A Eucaristia é o sacramento
que torna presente, na celebração litúrgica da Igreja, a Pessoa de Jesus Cristo
(Cristo total: Corpo, Sangue, Alma e Divindade) e o seu sacrifício redentor, na
plenitude do Mistério Pascal, da sua paixão, morte e ressurreição. Esta
presença não é estática ou passiva (como a de um objecto num lugar), mas
activa, porque o Senhor Se torna presente com o dinamismo do seu amor salvador:
na Eucaristia Ele convida-nos a acolher a salvação que nos oferece e a receber
o dom do seu Corpo e do seu Sangue como alimento de vida eterna, permitindo-nos
entrar em comunhão com Ele – com a sua Pessoa e o seu sacrifício – e em
comunhão com todos os membros do seu Corpo Místico que é a Igreja.
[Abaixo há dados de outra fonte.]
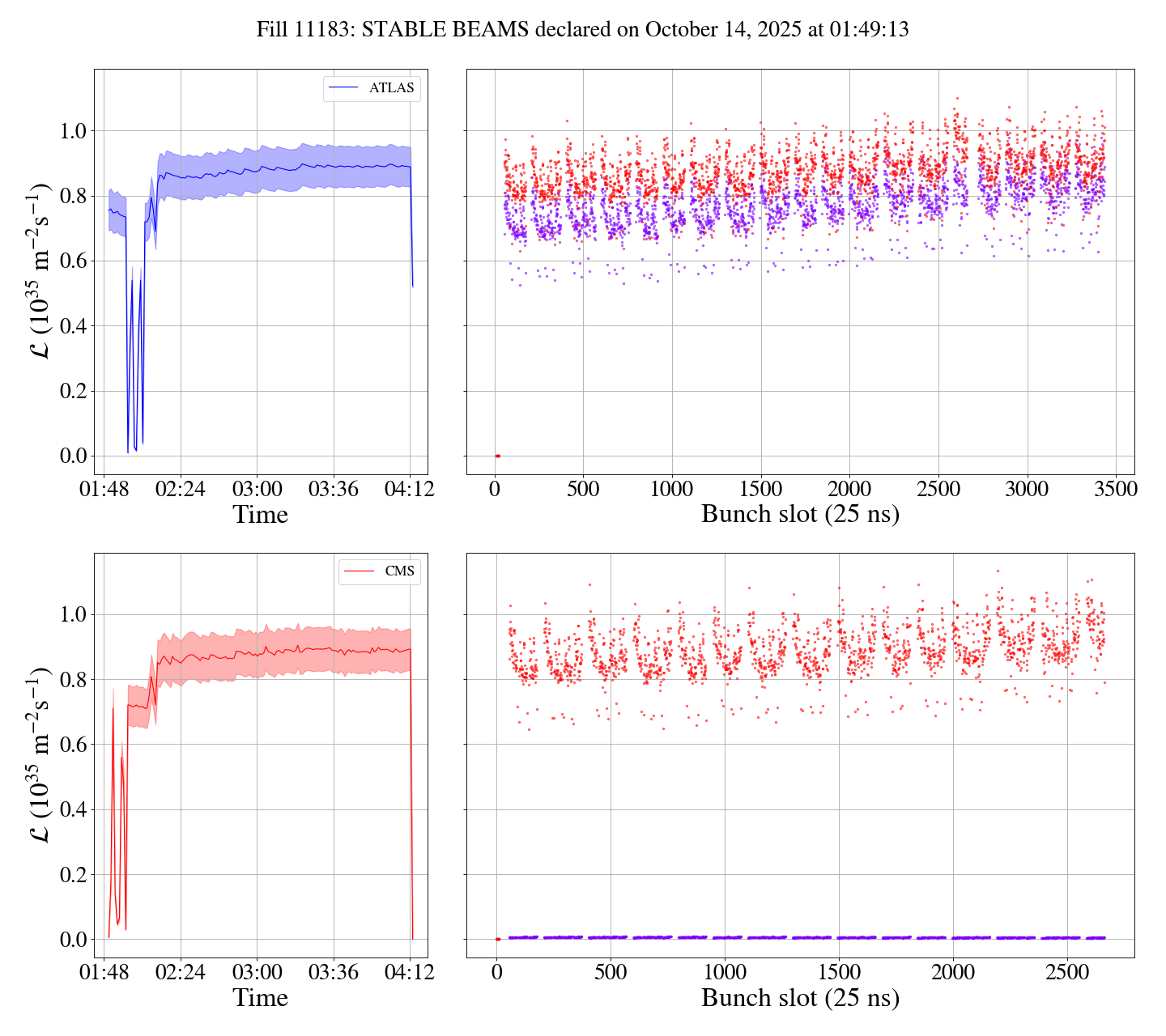1166x1036 pixels.
Task: Click the CMS legend label
Action: [x=399, y=571]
Com efeito,
como afirma o Concílio Vaticano II, «O nosso Salvador instituiu na última Ceia,
na noite em que foi entregue, o Sacrifício eucarístico do seu Corpo e do seu
Sangue para perpetuar pelo decorrer dos séculos, até Ele voltar, o Sacrifício
da cruz, confiando à Igreja, sua esposa amada, o memorial da sua morte e
ressurreição: sacramento de piedade, sinal de unidade, vínculo de caridade,
banquete pascal em que se recebe Cristo, a alma se enche de graça e nos é
concedido o penhor da glória futura» [i].
1.2.
Os nomes com que se designa este sacramento
A Eucaristia é denominada,
tanto pela Sagrada Escritura como pela Tradição da Igreja, com diversos nomes,
que reflectem os múltiplos aspectos deste sacramento e expressam a sua
incomensurável riqueza, mas nenhum esgota o seu sentido. Vejamos os mais significativos:
a) Alguns nomes recordam a
origem do rito: Eucaristia [ii],
Fracção do Pão, Memorial da paixão, morte e ressurreição do Senhor, Ceia do
Senhor.
b) Outros sublinham o
carácter sacrificial da Eucaristia: Santo Sacrifício, Santo Sacrifício da
Missa, Sacramento do Altar, Hóstia (=Vítima imolada).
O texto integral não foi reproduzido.